OPEN EDUCATION SESSION
Wednesday, April 4, 2007, 9:00 a.m.
The Board will hold an educational, non-decision-making session to discuss topics that are anticipated to be discussed at a future Board meeting. Those topics will be posted to the FASB calendar four days prior to the education session.
BOARD ACTIONS
The Board Actions are provided for the information and convenience of constituents who want to follow the Board’s deliberations. All of the conclusions reported are tentative and may be changed at future Board meetings. Decisions are included in an Exposure Draft for formal comment only after a formal written ballot. Decisions in an Exposure Draft may be (and often are) changed in redeliberations based on information provided to the Board in comment letters, at public roundtable discussions, and through other communication channels. Decisions become final only after a formal written ballot to issue a final Statement, Interpretation, or FSP.
March 21, 2007 Board Meeting
Statement 133 Implementation Issuehedging functional-currency-equivalent proceeds to be received from a forecasted foreign-currency-denominated debt issuance. The Board continued its redeliberations of the proposed FASB Statement 133 Implementation Issue No. H17, "Hedging Functional-Currency-Equivalent Proceeds to Be Received from a Forecasted Foreign-Currency-Denominated Debt Issuance." The Board decided not to issue a final Implementation Issue and removed this project from its agenda. The Board indicated that it would prefer to address the application of cash flow hedging and other issues in this project within the scope of a possible broader derivatives project, which will be considered at a future agenda decision Board meeting.

Exercise 1:
Render the collection entries as a JSON list of strings, one string per line and no blank lines. Run from the first line of the entries up to and including the line with "[instagram] (75, 2145)".

Collection entries:
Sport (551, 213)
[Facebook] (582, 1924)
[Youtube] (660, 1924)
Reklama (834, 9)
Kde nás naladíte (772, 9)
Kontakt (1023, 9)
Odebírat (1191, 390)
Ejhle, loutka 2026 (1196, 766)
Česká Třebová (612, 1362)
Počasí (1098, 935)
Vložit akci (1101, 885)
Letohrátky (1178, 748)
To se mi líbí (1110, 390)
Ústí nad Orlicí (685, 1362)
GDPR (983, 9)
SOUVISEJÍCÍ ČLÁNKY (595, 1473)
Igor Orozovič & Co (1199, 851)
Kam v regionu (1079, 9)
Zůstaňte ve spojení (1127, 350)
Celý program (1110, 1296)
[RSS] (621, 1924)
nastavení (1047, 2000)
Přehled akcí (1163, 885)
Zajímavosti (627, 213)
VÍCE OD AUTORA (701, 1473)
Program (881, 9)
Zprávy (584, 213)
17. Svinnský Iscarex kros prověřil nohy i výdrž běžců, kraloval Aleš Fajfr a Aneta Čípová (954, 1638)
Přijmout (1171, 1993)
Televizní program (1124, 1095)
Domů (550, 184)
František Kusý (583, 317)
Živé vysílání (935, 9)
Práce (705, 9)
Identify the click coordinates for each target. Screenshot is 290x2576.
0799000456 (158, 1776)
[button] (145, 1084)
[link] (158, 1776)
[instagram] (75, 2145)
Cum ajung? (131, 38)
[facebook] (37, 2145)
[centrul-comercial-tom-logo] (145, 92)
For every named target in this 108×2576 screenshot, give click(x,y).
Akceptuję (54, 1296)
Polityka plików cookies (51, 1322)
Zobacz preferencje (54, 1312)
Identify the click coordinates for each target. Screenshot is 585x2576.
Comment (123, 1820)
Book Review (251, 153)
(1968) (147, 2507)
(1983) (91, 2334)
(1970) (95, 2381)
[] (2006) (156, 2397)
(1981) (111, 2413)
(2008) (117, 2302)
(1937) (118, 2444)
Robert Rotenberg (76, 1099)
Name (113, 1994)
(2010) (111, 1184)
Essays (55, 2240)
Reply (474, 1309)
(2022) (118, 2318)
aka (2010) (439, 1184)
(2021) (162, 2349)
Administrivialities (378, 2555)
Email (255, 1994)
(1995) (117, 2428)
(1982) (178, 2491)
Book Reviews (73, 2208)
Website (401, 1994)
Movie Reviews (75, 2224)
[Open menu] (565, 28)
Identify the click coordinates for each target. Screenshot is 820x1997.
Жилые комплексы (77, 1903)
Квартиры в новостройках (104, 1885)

Exercise 2:
Reproduce the FASB board session text in full, word for word.

Complete output 1:
[
  "Sport (551, 213)",
  "[Facebook] (582, 1924)",
  "[Youtube] (660, 1924)",
  "Reklama (834, 9)",
  "Kde nás naladíte (772, 9)",
  "Kontakt (1023, 9)",
  "Odebírat (1191, 390)",
  "Ejhle, loutka 2026 (1196, 766)",
  "Česká Třebová (612, 1362)",
  "Počasí (1098, 935)",
  "Vložit akci (1101, 885)",
  "Letohrátky (1178, 748)",
  "To se mi líbí (1110, 390)",
  "Ústí nad Orlicí (685, 1362)",
  "GDPR (983, 9)",
  "SOUVISEJÍCÍ ČLÁNKY (595, 1473)",
  "Igor Orozovič & Co (1199, 851)",
  "Kam v regionu (1079, 9)",
  "Zůstaňte ve spojení (1127, 350)",
  "Celý program (1110, 1296)",
  "[RSS] (621, 1924)",
  "nastavení (1047, 2000)",
  "Přehled akcí (1163, 885)",
  "Zajímavosti (627, 213)",
  "VÍCE OD AUTORA (701, 1473)",
  "Program (881, 9)",
  "Zprávy (584, 213)",
  "17. Svinnský Iscarex kros prověřil nohy i výdrž běžců, kraloval Aleš Fajfr a Aneta Čípová (954, 1638)",
  "Přijmout (1171, 1993)",
  "Televizní program (1124, 1095)",
  "Domů (550, 184)",
  "František Kusý (583, 317)",
  "Živé vysílání (935, 9)",
  "Práce (705, 9)",
  "Identify the click coordinates for each target. Screenshot is 290x2576.",
  "0799000456 (158, 1776)",
  "[button] (145, 1084)",
  "[link] (158, 1776)",
  "[instagram] (75, 2145)"
]

Complete output 2:
OPEN EDUCATION SESSION
Wednesday, April 4, 2007, 9:00 a.m.
The Board will hold an educational, non-decision-making session to discuss topics that are anticipated to be discussed at a future Board meeting. Those topics will be posted to the FASB calendar four days prior to the education session.
BOARD ACTIONS
The Board Actions are provided for the information and convenience of constituents who want to follow the Board’s deliberations. All of the conclusions reported are tentative and may be changed at future Board meetings. Decisions are included in an Exposure Draft for formal comment only after a formal written ballot. Decisions in an Exposure Draft may be (and often are) changed in redeliberations based on information provided to the Board in comment letters, at public roundtable discussions, and through other communication channels. Decisions become final only after a formal written ballot to issue a final Statement, Interpretation, or FSP.
March 21, 2007 Board Meeting
Statement 133 Implementation Issuehedging functional-currency-equivalent proceeds to be received from a forecasted foreign-currency-denominated debt issuance. The Board continued its redeliberations of the proposed FASB Statement 133 Implementation Issue No. H17, "Hedging Functional-Currency-Equivalent Proceeds to Be Received from a Forecasted Foreign-Currency-Denominated Debt Issuance." The Board decided not to issue a final Implementation Issue and removed this project from its agenda. The Board indicated that it would prefer to address the application of cash flow hedging and other issues in this project within the scope of a possible broader derivatives project, which will be considered at a future agenda decision Board meeting.